Nickel
and Damned
Tales From the Back of the House in L.A.'s Hotel Workers' Struggle
LA Weekly - October 1, 2004
By Steven Mikulan
PENNY
MOORE CAME to California 15 years ago because she was, as
she puts it, "born in the wrong place," a self-professed
liberal living in a red state. But Moore had another reason
to flee Bowling Green, Kentucky. As a waitress making $2.01
an hour, she never drew a paycheck during 10 years of work
because taxes ate up every dime of her wages, forcing her
to live off her tips.
"You
worked other jobs, you worked double shifts, seven days a
week," she says in a slight Southern twang, explaining
the rules of economic survival in a system that might be called
compassionate slavery. She found California's minimum-wage
law an unbelievable godsend; before long she got a job as
a drink server at Telly Savalas' sports bar at the Sheraton
Universal Hotel and, through her union's credit union, was
soon able to open a savings account and buy a car. Fifteen
years later Moore is a bartender at the Sheraton and rents
a place just up the road from work.
When
Raul Ripoll came to L.A. in 1972, he got a bartending job
on Eighth Street near Normandie.
"We
used to live in that area when Eighth Street was Eighth Street,"
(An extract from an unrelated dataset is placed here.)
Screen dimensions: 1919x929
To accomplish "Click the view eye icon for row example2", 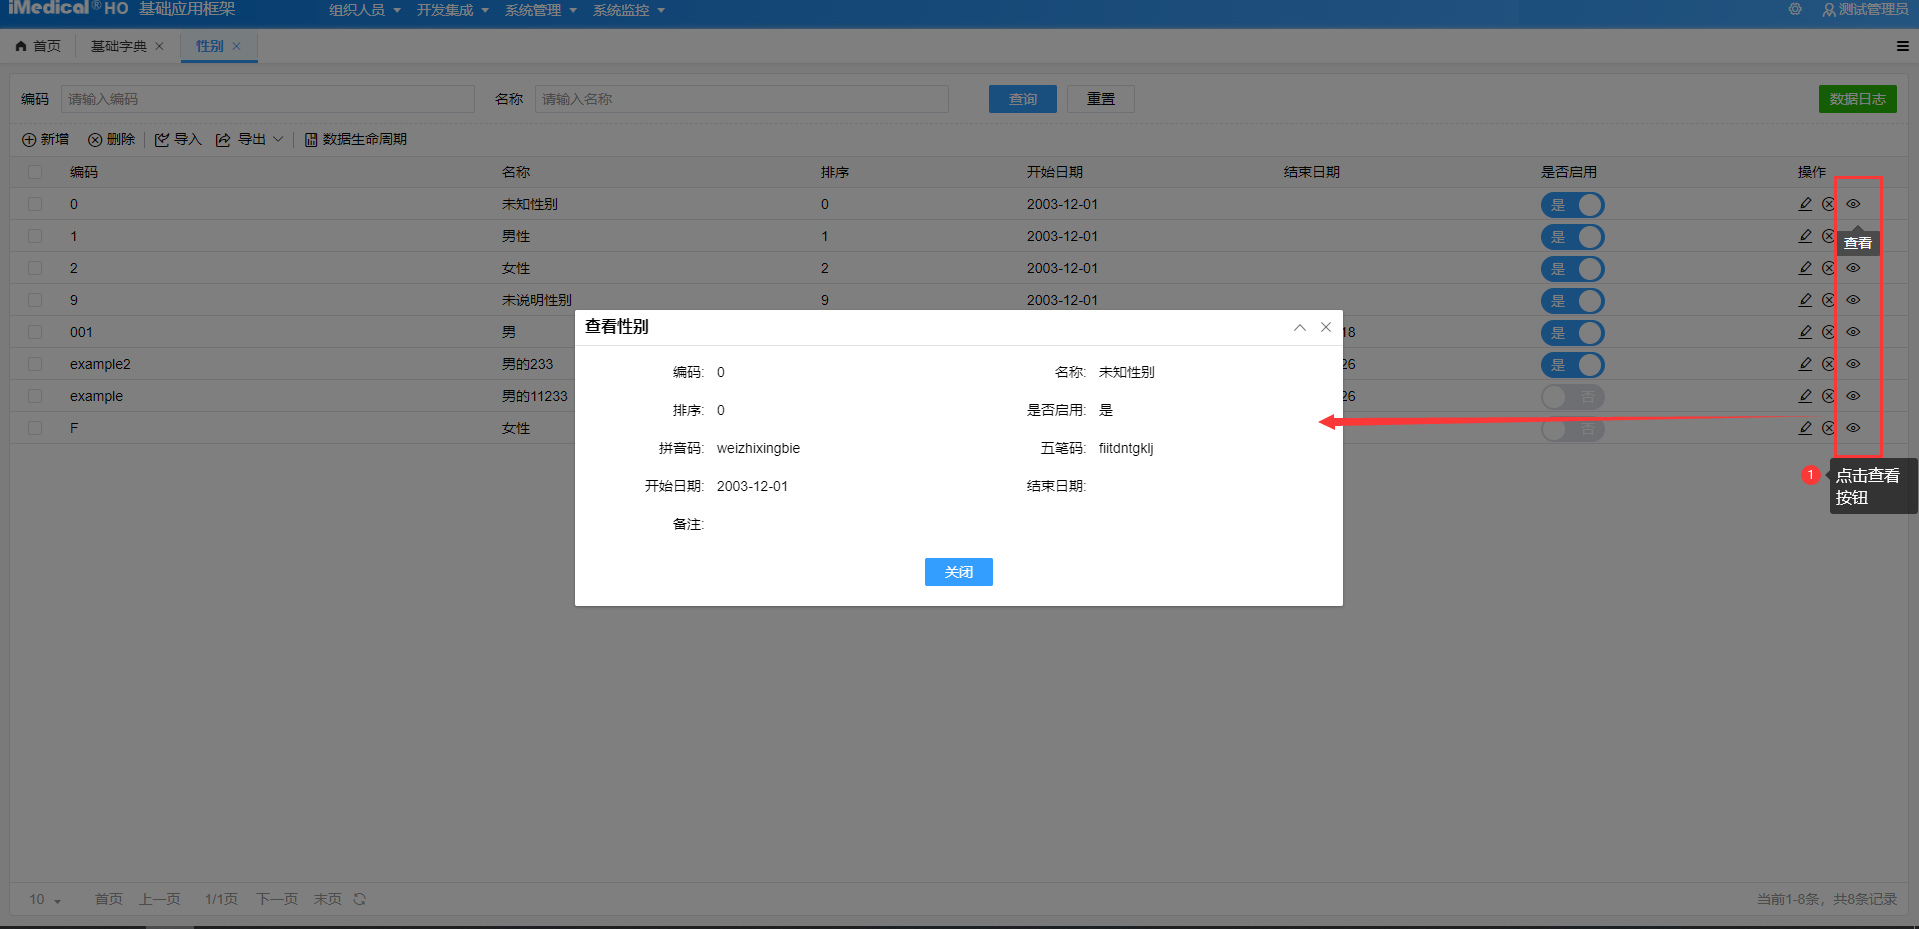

he says with nostalgic pride. "Between Vermont and Western
it was 'the strip' - nice and clean, with a lot of clubs and
nightlife - Nat 'King' Cole had [one time] played that area."
For
four years Ripoll, a native of Mexico's Yucatán Peninsula,
was happy working for minimum wage and no benefits.
"Some
of my customers were from the Beverly Wilshire Hotel who'd
say, 'Why don't you work with us?" I said, 'No, I like
it here, the tips are good - I live two blocks from here,
I walk to work!"
But
when Ripoll's first son was born prematurely, the father found
himself on the wrong end of a hospital bill for nearly $30,000.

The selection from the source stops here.